ABSTRACT

Despite the significance, in various ways, of the preceding immediate Asian neighbours, it was the Sino-American relationship in the Asia-Pacific that became ever more significant during the post-Cold War 1990s. With the collapse of the Soviet Union, China was left with a remaining hegemonic threat from the United States, whilst the United States saw China as a competitor with whom there was no common anti-Soviet glue to keep them together. As an academic issue, China still remained an enigma in the 1990s. According to Jonathan Spence ‘China . . . now provides endless ground for armchair speculation’ in which ‘we do not understand China and so we constantly invent it’ through images, perceptions and misperceptions, in which ‘China’s opacity is what draws people, along with the remoteness and the size’ (1990: 110).
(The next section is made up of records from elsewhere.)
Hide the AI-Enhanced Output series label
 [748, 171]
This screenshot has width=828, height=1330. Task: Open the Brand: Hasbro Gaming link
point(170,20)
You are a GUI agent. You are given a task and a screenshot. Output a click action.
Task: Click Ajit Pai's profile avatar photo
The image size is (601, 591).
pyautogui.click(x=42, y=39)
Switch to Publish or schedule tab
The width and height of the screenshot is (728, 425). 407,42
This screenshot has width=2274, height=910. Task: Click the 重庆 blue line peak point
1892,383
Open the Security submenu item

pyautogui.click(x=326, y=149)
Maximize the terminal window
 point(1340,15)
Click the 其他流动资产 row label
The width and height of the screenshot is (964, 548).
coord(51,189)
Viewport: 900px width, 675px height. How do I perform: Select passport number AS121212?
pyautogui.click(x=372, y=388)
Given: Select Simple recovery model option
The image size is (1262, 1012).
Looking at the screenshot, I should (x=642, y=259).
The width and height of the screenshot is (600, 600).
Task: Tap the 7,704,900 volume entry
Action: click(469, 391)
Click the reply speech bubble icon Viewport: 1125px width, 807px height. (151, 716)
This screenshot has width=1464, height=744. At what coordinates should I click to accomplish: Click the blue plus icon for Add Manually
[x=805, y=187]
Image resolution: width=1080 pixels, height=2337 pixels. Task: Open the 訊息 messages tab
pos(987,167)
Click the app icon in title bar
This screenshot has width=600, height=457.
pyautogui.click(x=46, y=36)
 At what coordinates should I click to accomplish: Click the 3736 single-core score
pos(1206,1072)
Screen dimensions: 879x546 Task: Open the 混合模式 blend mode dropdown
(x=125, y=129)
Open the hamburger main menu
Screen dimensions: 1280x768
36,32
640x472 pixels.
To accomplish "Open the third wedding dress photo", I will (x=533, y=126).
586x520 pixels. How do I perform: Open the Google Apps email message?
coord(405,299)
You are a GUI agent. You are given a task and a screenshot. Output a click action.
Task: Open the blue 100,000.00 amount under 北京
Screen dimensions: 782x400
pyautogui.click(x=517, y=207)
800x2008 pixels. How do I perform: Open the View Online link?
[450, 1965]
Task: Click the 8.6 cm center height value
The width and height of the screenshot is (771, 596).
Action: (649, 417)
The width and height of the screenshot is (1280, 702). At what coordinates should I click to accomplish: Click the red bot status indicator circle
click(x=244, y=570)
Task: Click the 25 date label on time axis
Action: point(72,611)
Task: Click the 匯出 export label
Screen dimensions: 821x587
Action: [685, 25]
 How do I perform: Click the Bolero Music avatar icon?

However, China was no mere academic issue. Her relationship with the United States was becoming the most important bilateral relationship on the globe. William Overholt commented, ‘these two great civilizations must now engage each other – for better or for worse – to a degree that has never before occurred’, since ‘much of the future of humanity will hinge on whether both sides can approach this engagement with appropriate gravity and earnest efforts to understand one another’s real motives’ (1994: 416). China could not be ignored; ‘living with China’ (Vogel 1997) had become a central issue for the USA.